The arrival of the railroad in the smaller communities of Manitoba offered both risk and reward for villages. When the railroad reached Inglis in 1922, allowing grain from the area to reach distant markets, the nearby town of Asessippi was quickly abandoned. By the end of 1922, four of the five elevators in Inglis were already built, quickly followed by a number of shops and businesses. The Inglis row consists of five wood-crib elevators:

- N. M. Paterson Company elevator, built in 1922 using then-state of the art dust control systems.

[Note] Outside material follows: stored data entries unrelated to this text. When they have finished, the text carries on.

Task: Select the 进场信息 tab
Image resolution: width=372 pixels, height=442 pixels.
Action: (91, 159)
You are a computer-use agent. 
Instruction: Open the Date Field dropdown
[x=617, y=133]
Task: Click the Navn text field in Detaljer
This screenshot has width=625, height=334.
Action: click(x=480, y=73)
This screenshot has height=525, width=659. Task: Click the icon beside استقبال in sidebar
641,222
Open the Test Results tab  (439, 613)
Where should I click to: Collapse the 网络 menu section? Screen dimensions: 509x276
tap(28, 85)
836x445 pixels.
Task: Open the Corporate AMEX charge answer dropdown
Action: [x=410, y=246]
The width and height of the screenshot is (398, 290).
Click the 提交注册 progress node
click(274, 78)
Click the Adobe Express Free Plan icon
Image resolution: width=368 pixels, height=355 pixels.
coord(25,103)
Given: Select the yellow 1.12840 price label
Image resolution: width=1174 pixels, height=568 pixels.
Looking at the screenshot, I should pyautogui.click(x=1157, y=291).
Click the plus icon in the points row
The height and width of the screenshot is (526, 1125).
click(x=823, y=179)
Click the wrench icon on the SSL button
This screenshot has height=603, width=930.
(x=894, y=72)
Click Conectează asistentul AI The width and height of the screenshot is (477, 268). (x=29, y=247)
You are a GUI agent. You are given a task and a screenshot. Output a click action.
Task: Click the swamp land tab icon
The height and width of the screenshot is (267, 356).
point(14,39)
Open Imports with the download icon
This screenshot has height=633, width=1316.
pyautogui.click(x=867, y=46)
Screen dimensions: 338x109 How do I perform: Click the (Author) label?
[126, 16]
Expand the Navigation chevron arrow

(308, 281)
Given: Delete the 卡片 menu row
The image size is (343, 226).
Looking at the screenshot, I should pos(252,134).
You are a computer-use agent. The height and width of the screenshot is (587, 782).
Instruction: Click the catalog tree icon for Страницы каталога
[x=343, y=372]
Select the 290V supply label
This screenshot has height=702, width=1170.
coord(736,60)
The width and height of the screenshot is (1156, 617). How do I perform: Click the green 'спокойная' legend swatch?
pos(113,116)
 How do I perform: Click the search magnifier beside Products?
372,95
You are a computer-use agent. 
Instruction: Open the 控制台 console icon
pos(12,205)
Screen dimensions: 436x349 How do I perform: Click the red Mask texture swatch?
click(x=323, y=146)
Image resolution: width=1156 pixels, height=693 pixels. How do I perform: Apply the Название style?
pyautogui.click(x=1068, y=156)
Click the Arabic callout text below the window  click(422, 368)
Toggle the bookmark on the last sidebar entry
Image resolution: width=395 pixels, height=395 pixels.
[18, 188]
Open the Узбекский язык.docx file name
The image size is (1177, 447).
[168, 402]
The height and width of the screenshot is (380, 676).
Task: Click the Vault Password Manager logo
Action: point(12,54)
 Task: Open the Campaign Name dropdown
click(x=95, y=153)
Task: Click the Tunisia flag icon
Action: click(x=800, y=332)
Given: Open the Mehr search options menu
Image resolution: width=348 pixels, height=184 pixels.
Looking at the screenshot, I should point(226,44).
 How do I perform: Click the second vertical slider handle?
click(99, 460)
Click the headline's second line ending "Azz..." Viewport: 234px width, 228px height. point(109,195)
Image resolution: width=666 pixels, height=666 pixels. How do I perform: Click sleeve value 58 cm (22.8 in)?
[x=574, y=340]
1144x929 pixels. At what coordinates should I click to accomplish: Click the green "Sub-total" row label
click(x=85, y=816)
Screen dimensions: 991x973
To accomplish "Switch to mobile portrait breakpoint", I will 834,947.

- Reliance elevators, built by Matheson-Lindsay in 1922 as a single elevator. The elevator was then taken over by Province Elevator Co. later becoming Reliance Elevators in the 1930s. By 1941 a new "twin" elevator was added for more space. Manitoba Pool bought the elevators in 1952 and lastly sold to United Grain Growers in 1971. The elevators have since been fully restored back to their original signage as Reliance elevators.
- United grain growers elevator, originally built by United Grain Growers in 1922 but replaced after it was destroyed by fire in 1925. Annexes were added 1949.
- National elevator, built by the Northern Elevator Co. in 1922 later taken over by National in the 1940s and then Cargill and last Paterson Grain in 1979. The elevator has been completely restored as a gift shop.

With the loss of wooden grain elevators across western Canada, the "Five Prairie Giants" of Inglis have become a popular tourist destination and were named one of Manitoba's top ten architectural icons.